Canadian Media Guild
- Abbreviation: CMG
- Type: Local union
- Headquarters: Toronto, Ontario, Canada
- Location: Canada;
- Membership: 6,000
- Official languages: English; French;
- President: Annick Forest
- Parent organization: Communications Workers of America
- Website: cmg.ca

= Canadian Media Guild =

Trade union

The Canadian Media Guild (CMG) is a trade union representing employees at the Canadian Broadcasting Corporation (outside Quebec and Moncton, New Brunswick), the Canadian Press, Thomson Reuters, Agence France-Presse, the Aboriginal Peoples Television Network, Corus Entertainment, CJRC Radio in Gatineau, Que., TVOntario and ZoomerMedia.

It is a local of the NewsGuild-CWA and is the largest media local union in North America. It was formerly known as The Canadian Wire Service Guild and was created in 1950 by employees of The Canadian Press. It expanded to CBC news writers, who carried it after a union decertification campaign at The Canadian Press succeeded. CP employees rejoined and won a contract in 1976. The guild, as it has always been known, increased in size from about 700 to more than 3,000 in 1993 when CUPE and ACTRA members at the CBC voted to join. It adopted its current name in 1994. Four years later another 400 CUPE members joined the guild and, in 2003, CBC technicians, formerly represented by the Communications, Energy and Paperworkers Union of Canada, became part of CMG in a consolidation vote.

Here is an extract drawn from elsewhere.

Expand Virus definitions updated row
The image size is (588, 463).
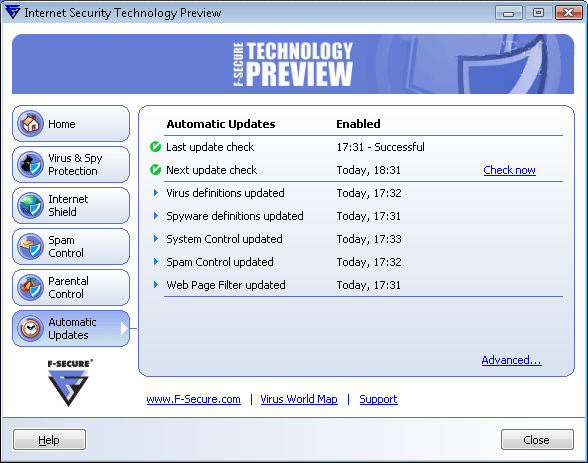156,193
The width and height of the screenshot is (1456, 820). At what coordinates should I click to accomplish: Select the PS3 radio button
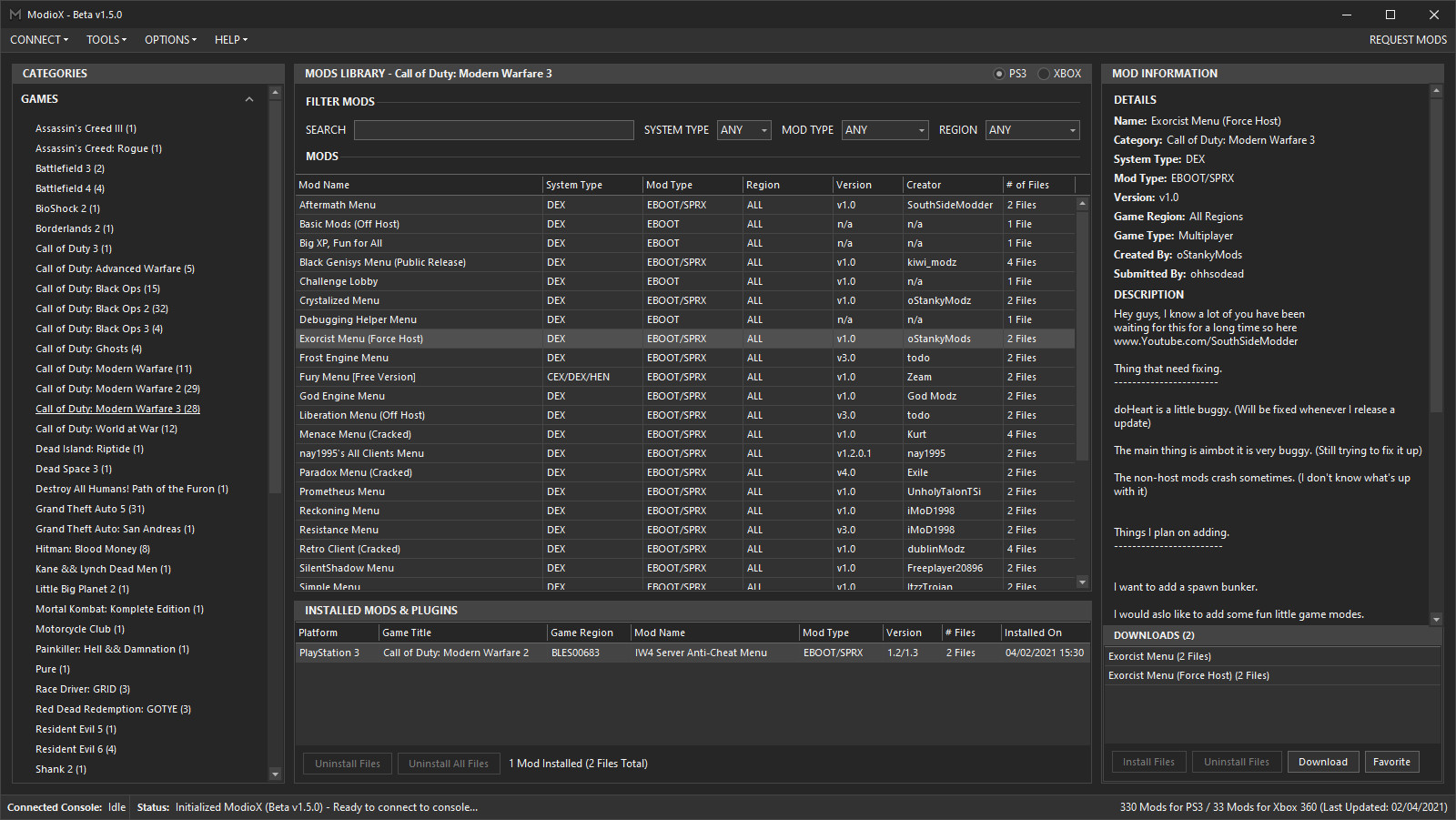(999, 74)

It is part of Ottawa-based CWA/SCA Canada, which is the Canadian arm of the 700,000-member Communications Workers of America, and also includes newspapers such as the Victoria Times Colonist, Montreal Gazette and Ottawa Citizen.

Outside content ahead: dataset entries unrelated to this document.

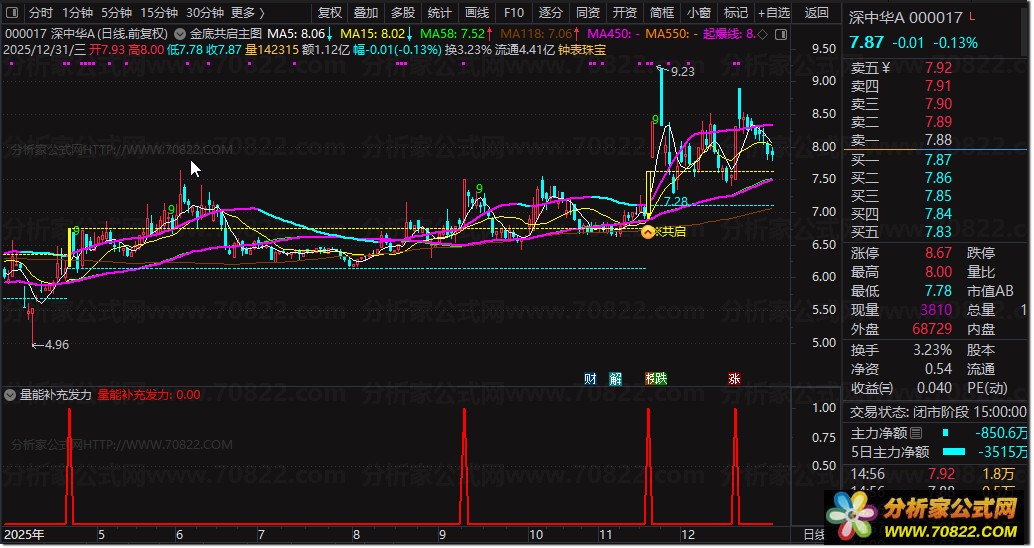
Task: Click the 财 event marker
Action: 590,378
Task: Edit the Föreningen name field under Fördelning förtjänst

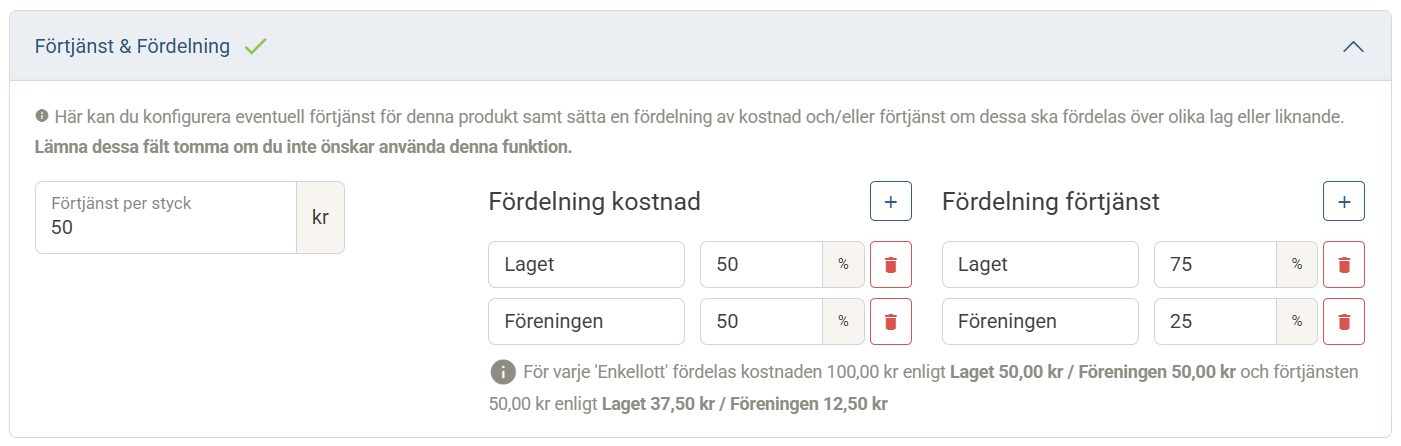Action: click(1040, 322)
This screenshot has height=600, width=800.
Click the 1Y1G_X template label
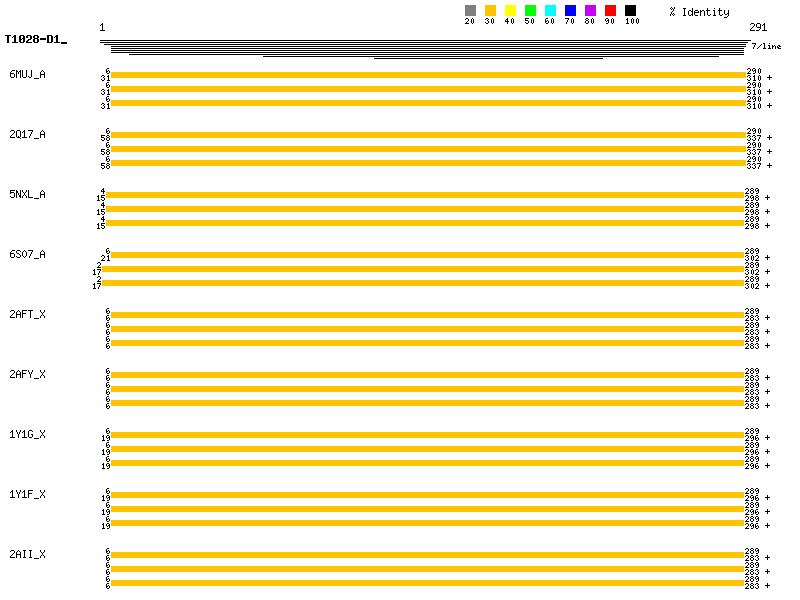click(x=27, y=434)
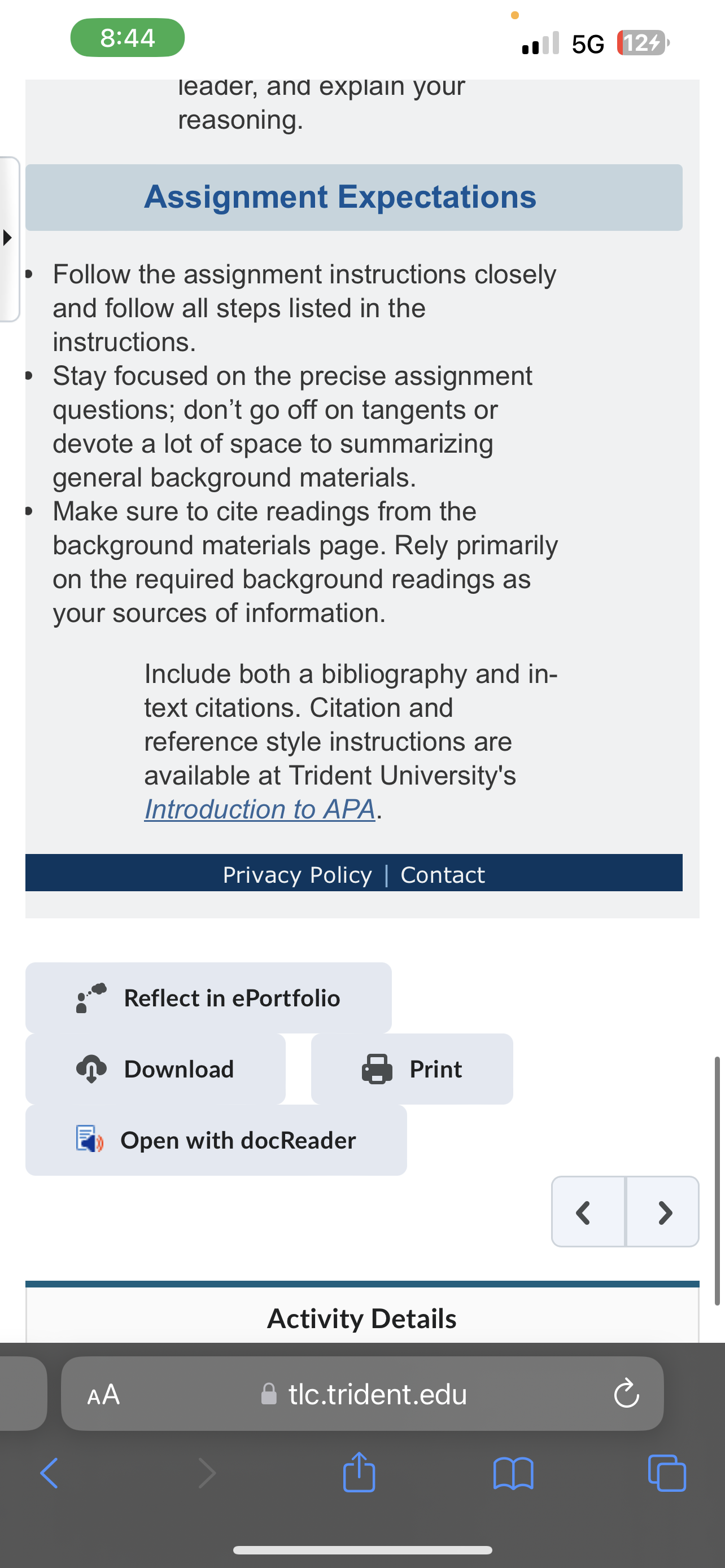Expand the Activity Details section
The width and height of the screenshot is (725, 1568).
362,1319
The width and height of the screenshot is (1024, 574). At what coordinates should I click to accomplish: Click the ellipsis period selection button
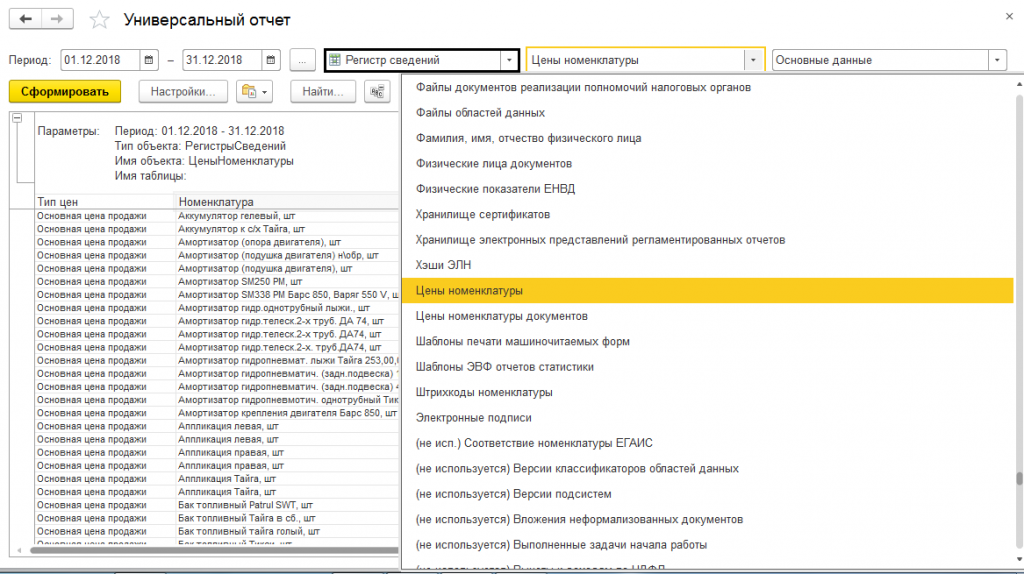coord(304,60)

In recent history, on August 15, 2005, the Canadian Broadcasting Corporation locked out its 5,500 members in the Canadian Media Guild. The key point of contention was the broadcaster's insistence on more temporary contracts in the future while guaranteeing no change in employment status for existing employees. The dispute lasted eight weeks and ended with both sides compromising on this point.

In August 2015, the Canadian Media Guild, became a registered third party in order to speak up for better funding for the national public broadcaster, more transparency in the appointment process for the President & CEO of CBC/Radio-Canada and its board of directors, and for CBC/Radio-Canada's arm's-length relationship and independence from the government of the day.